Na miejscu zdarzenia zaczęło się robić niepokojąco, dlatego Anglicy postanowili zabrać siostrę Maguire’a do szpitala. Dość niespodziewanie zatrzymano ich przez policję, która podobno wyciągnęła z auta Maguire’a i zaczęła go kopać.
Myślałem że zostanę porwany. Musieliśmy klęknąć, podnieśliśmy ręce do góry. Zaczęli nas bić i kopać, krzycząc przy tym, że to koniec mojej kariery, koniec piłki, że nigdy więcej nie zagram. W tym momencie zrozumiałem, że nie ma takiej możliwości, że to policjanci. Nie miałem pojęcia kim byli ci ludzie. Dlatego chcieliśmy uciec.
Na pewno po tym wszystkim nie chcieliśmy im wręczyć żadnej łapówki. Po posadzeniu nas przed wejściem do więzienia byliśmy tak zrozpaczeni, że płakaliśmy. Nadal nie wierzyliśmy, gdzie jesteśmy.
Teraz wiele myśli przechodzi mi przez głowę na temat tego zdarzenia, ale nie wiem, dlaczego to zrobili.

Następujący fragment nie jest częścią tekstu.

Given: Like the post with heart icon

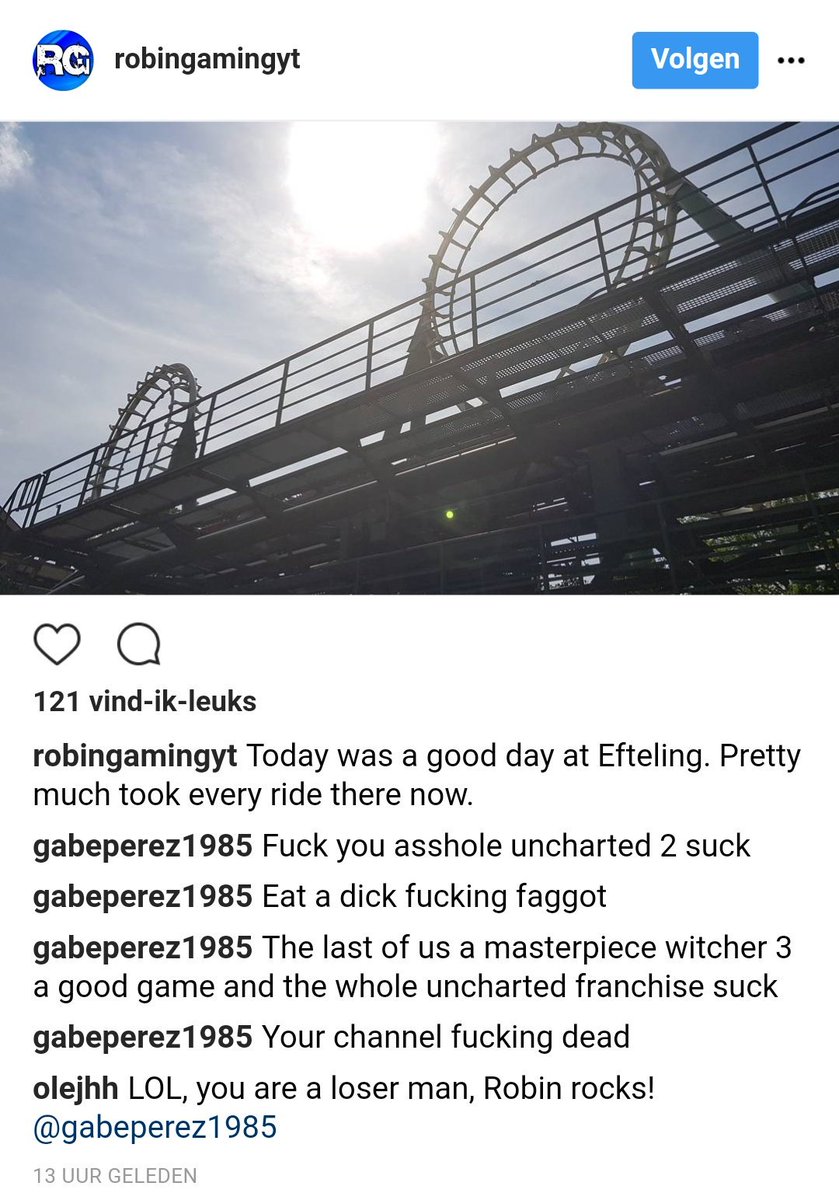Looking at the screenshot, I should coord(57,645).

Nie potrafię tego wytłumaczyć. Może byli zazdrośni, chcieli się wyżyć, źle nas zrozumieli… naprawdę nie wiem.
Maguire przyznał, że zrozumie gdy klub zechce mu odebrać opaskę kapitana. Anglik jest jednak rozczarowany odsunięciem od reprezentacji.
Bycie kapitanem Manchesteru United to wielki przywilej. Nigdy nie myślałem że nim będę, a decyzja o tym, czy nim pozostanę, nie należy do mnie. Muszę jednak zdradzić jedno, że klub bardzo mnie wspierał i dziękuje mu za to.
Uwielbiam grać dla mojego kraju. Po tym wszystkim jestem fizycznie i psychicznie gotowy do gry. Jestem rozczarowany decyzją selekcjonera, ale oczywiście ją rozumiem.